Task details ▸
Extract every entry word for word. Skip the pictures.

[Screenshot grounding data]
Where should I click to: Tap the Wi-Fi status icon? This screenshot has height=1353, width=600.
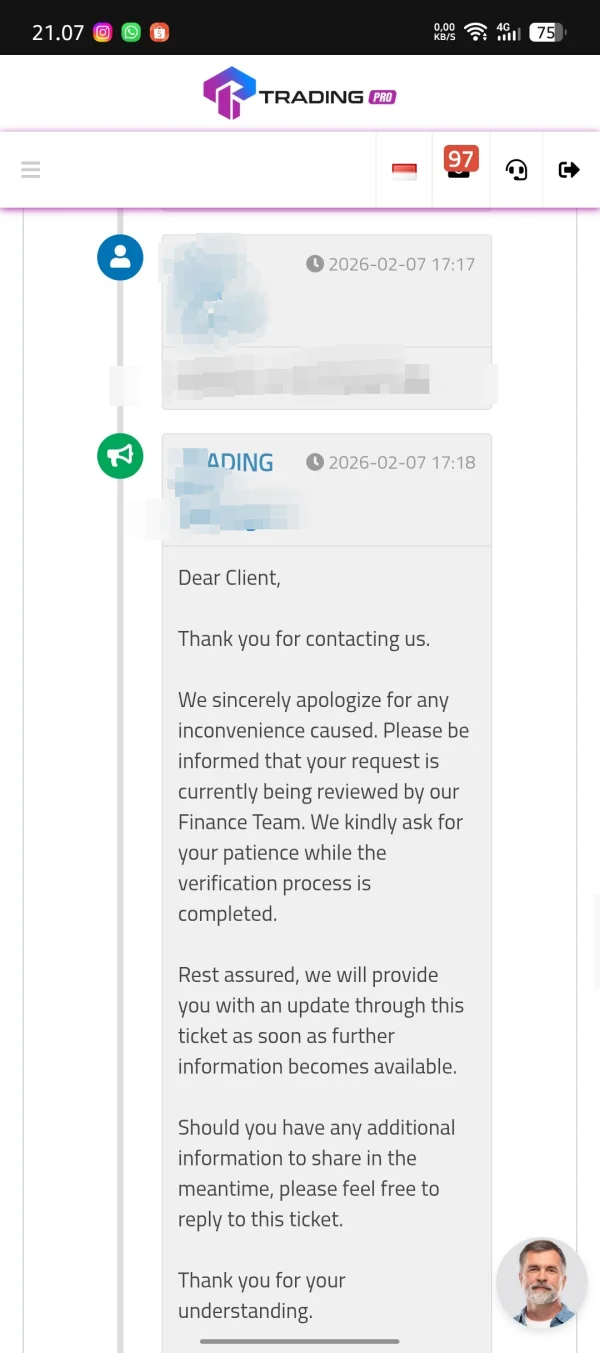(476, 32)
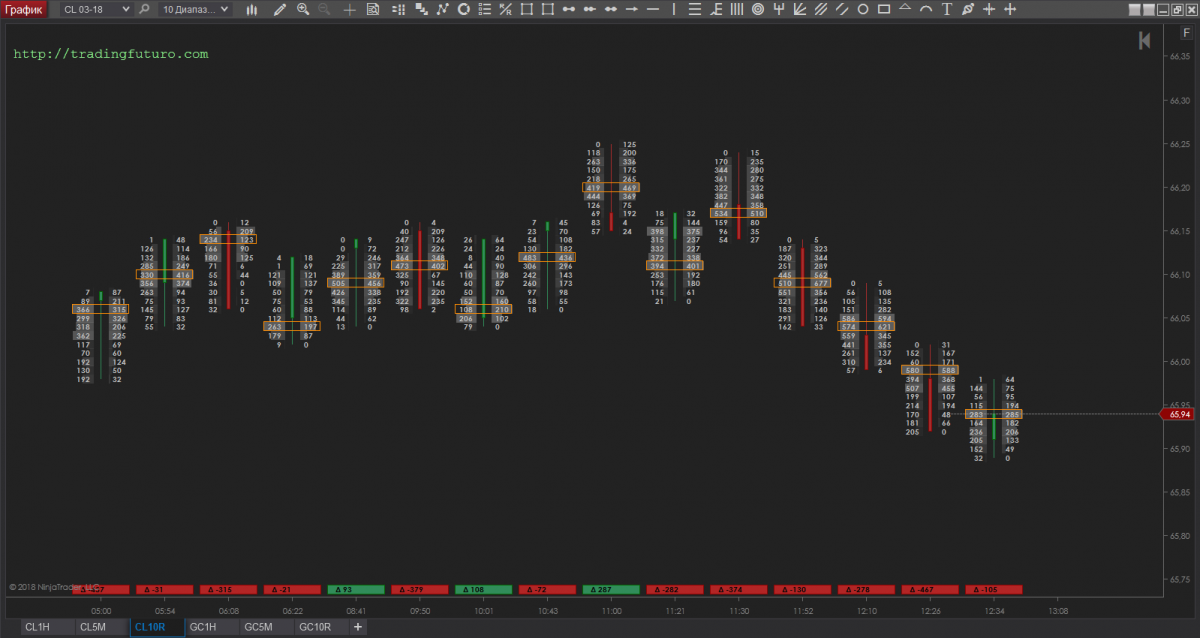Activate the crosshair cursor tool
This screenshot has width=1200, height=638.
[x=349, y=9]
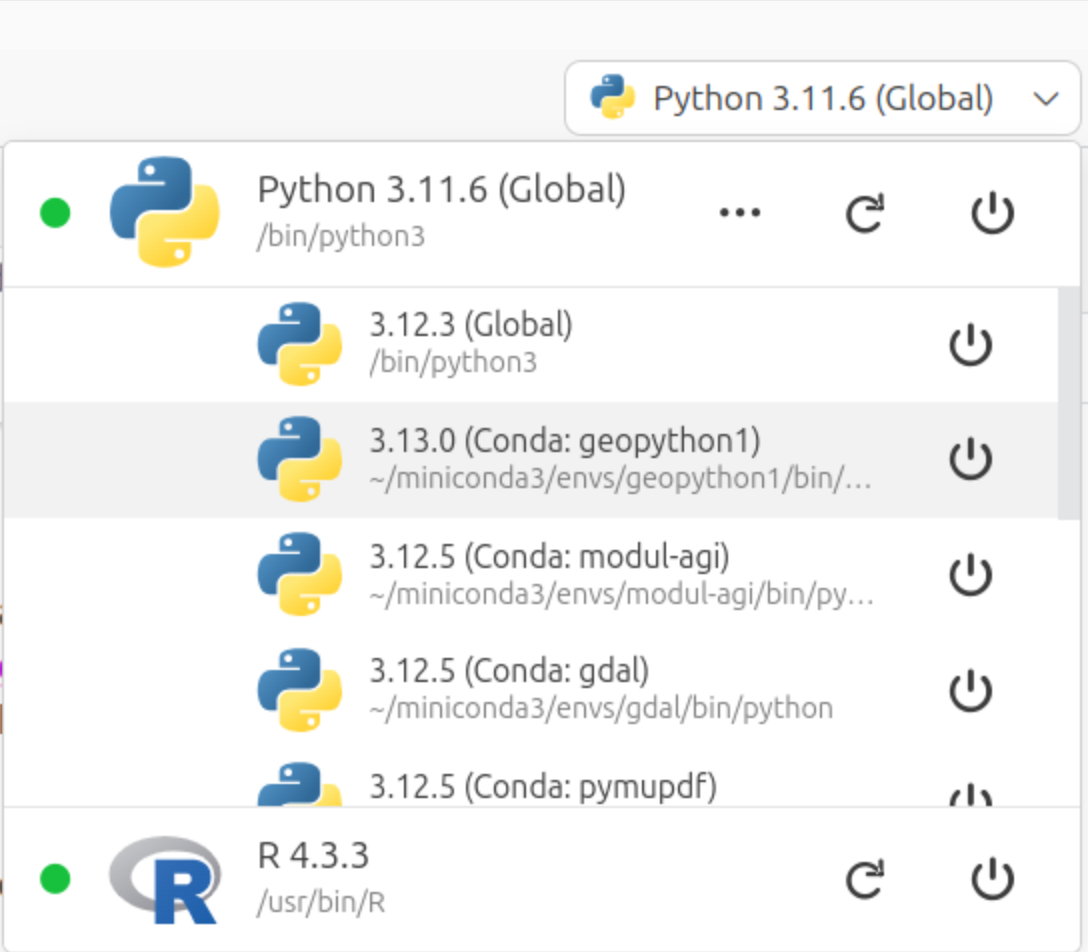Screen dimensions: 1088x952
Task: Shut down the active Python 3.11.6 session
Action: coord(993,213)
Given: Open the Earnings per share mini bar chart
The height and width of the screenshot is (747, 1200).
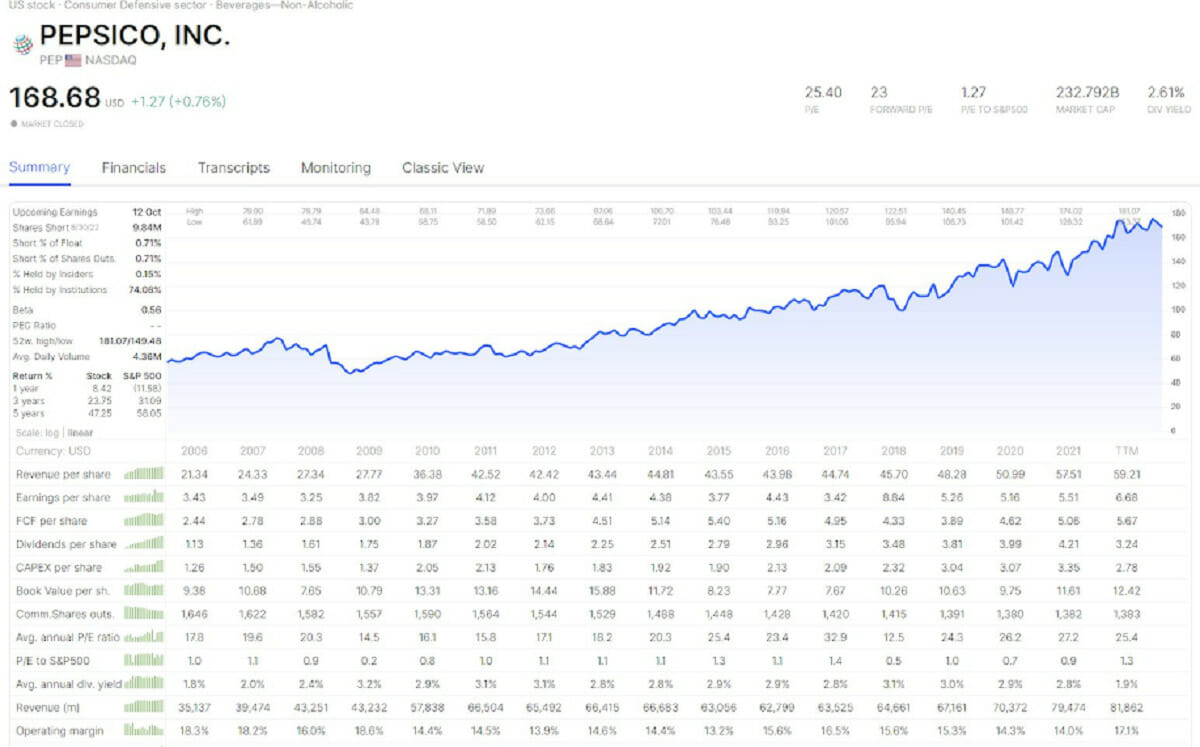Looking at the screenshot, I should tap(143, 497).

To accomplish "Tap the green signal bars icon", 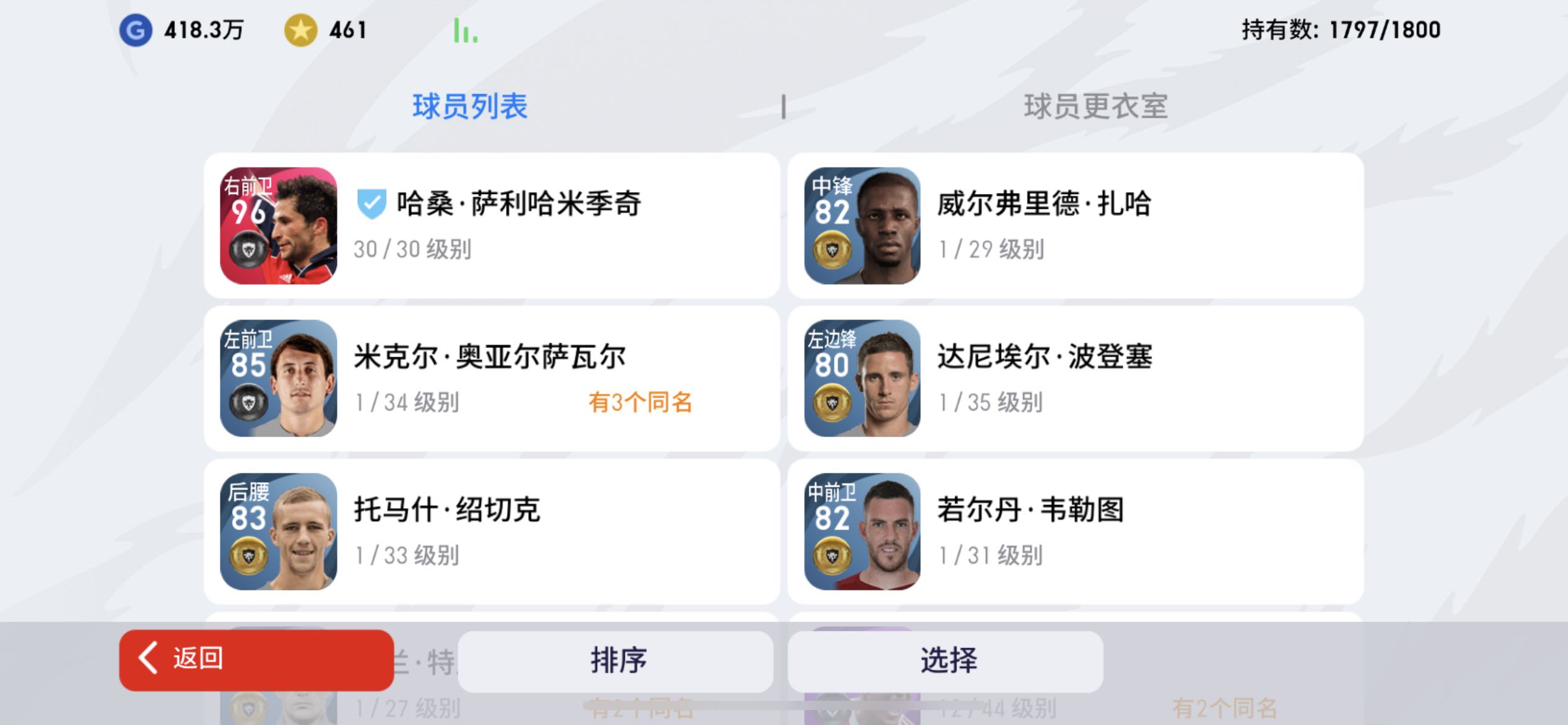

Output ▸
Where should I click to: Tap the Wi-Fi status icon? This screenshot has height=1353, width=600.
(476, 32)
Activate the crosshair cursor tool
This screenshot has width=1200, height=638.
[x=349, y=9]
Screen dimensions: 1088x952
Task: Shut down the active Python 3.11.6 session
Action: coord(993,213)
Given: Open the Earnings per share mini bar chart
The height and width of the screenshot is (747, 1200).
Looking at the screenshot, I should tap(143, 497).

To accomplish "Tap the green signal bars icon", 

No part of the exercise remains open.